そういうわけで俺は子供達が遊んでいた公園に戻ってきて立ち尽くしている。途中で買った、温かい缶コーヒーを飲み、煙草に火をつける。
これまでのことを思い出してみる。朝起きたら虫がいて、洗面所へ行くとぬいぐるみが話しかけてきて、外へ行くと空き缶が寂しく落ちていて、ここへ来ると子供達が、訳のわからないことをし、誰もいないおかしな商店街では、高校生が歌を歌っていたな。
これはおかしい。
なんなんだこの街は。
俺以外の全てが狂っている。
なんなんだよ。もう全てが嫌だ。
俺は一口しか吸っていない煙草を投げ捨て、持っていた缶コーヒーをおもいきり遠くに投げ飛ばした。
近くにあったベンチに座り頭を抱え、呟き始める。
「もう嫌だもう嫌だ。なんなんだよ。全てが狂っている。なんで全て俺を否定するんだ。なんで俺はこんなにも社会に溶け込めない。」
涙が地面に落ちて、土に染みてゆく…
顔を上げると夕焼けが見える。とても綺麗だ。夕焼けは俺の影を伸ばし鮮やかなオレンジ色でこの場所を包む。俺はオレンジ色の夕焼けを見つめた。すると、俺の頭の中で様々なものが走馬灯のように駆け巡る。

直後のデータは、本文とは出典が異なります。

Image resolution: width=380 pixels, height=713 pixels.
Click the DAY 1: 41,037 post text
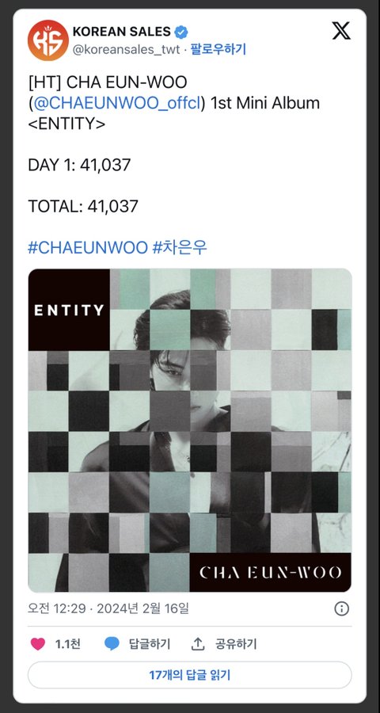click(x=79, y=165)
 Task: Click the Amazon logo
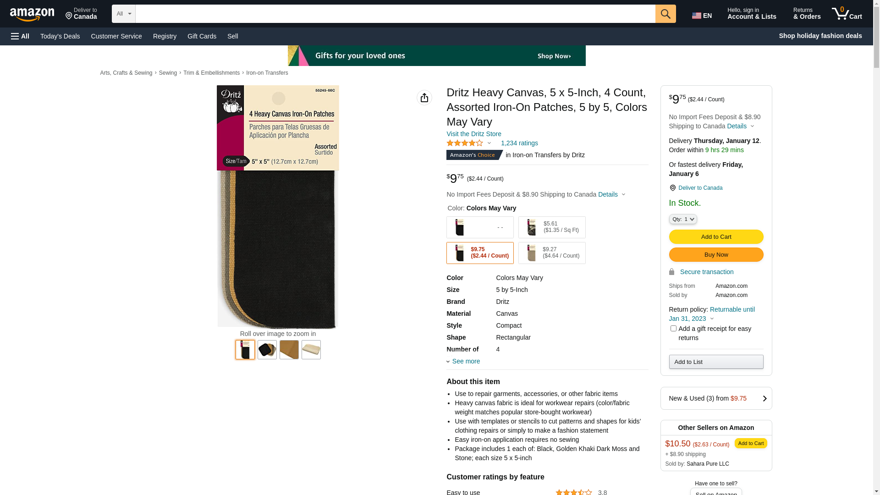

俺がして来たこと、俺がやりたいこと、俺が誰なのか、ここがどこなのか、狂っているのはなんなのか、社会とは何なのか、現実と空想はなんなのか。
…わかったんだ。
これは現実ではない。
空想でもない。
社会はこんなものじゃない。
この街は
狂っていない
…夕焼けが沈んでゆく。
目をつぶるとわずかな光が見える。光は影と重なり、一筋の光の束となって消えていった。
そうさ
狂っていたのはこの街じゃない
俺の方なんだ
俺がこの街を否定していたんだね
落ちている空き缶が、なんだか笑っているように思えた。